Here, to that end, is the more even-handed note on Castro from Mirrors, published late in life by the legendary Uruguayan journalist Eduardo Galeano:

His enemies say he was an uncrowned king who confused unity with unanimity.

And in that his enemies are right.

His enemies say that if Napoleon had a newspaper like Granma, no Frenchman would have learned of the disaster at Waterloo.

And in that his enemies are right.

His enemies say that he exercised power by talking a lot and listening little, because he was more used to hearing echoes than voices.

And in that his enemies are right.

But some things his enemies do not say: it was not to pose for the history books that he bared his breast to the invaders’ bullets,

he faced hurricanes as an equal, hurricane to hurricane,

he survived 637 attempts on his life,

his contagious energy was decisive in making a country out of a colony,

and it was not by Lucifer’s curse or God’s miracle that the new country managed to outlive 10 US presidents, their napkins spread in their laps, ready to eat it with knife and fork.

And his enemies never mention that Cuba is one rare country that does not compete for the World Doormat Cup.

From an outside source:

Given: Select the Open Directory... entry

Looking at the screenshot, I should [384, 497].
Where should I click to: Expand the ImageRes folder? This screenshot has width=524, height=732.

And they do not say that the revolution, punished for the crime of dignity, is what it managed to be and not what it wished to become. Nor do they say that the wall separating desire from reality grew ever higher and wider thanks to the imperial blockade, which suffocated a Cuban-style democracy, militarized society, and gave the bureaucracy, always ready with a problem for every solution, the alibis it needed to justify and perpetuate itself.

And they do not say that in spite of all the sorrow, in spite of the external aggression and the internal high-handedness, this distressed and obstinate island has spawned the least unjust society in Latin America.

And his enemies do not say that this feat was the outcome of the sacrifice of its people, and also of the stubborn will and old-fashioned sense of honor of the knight who always fought on the side of the losers, like his famous colleague in the fields of Castile.

 

 

Ian Dreiblatt is the former Director of Digital Media at Melville House.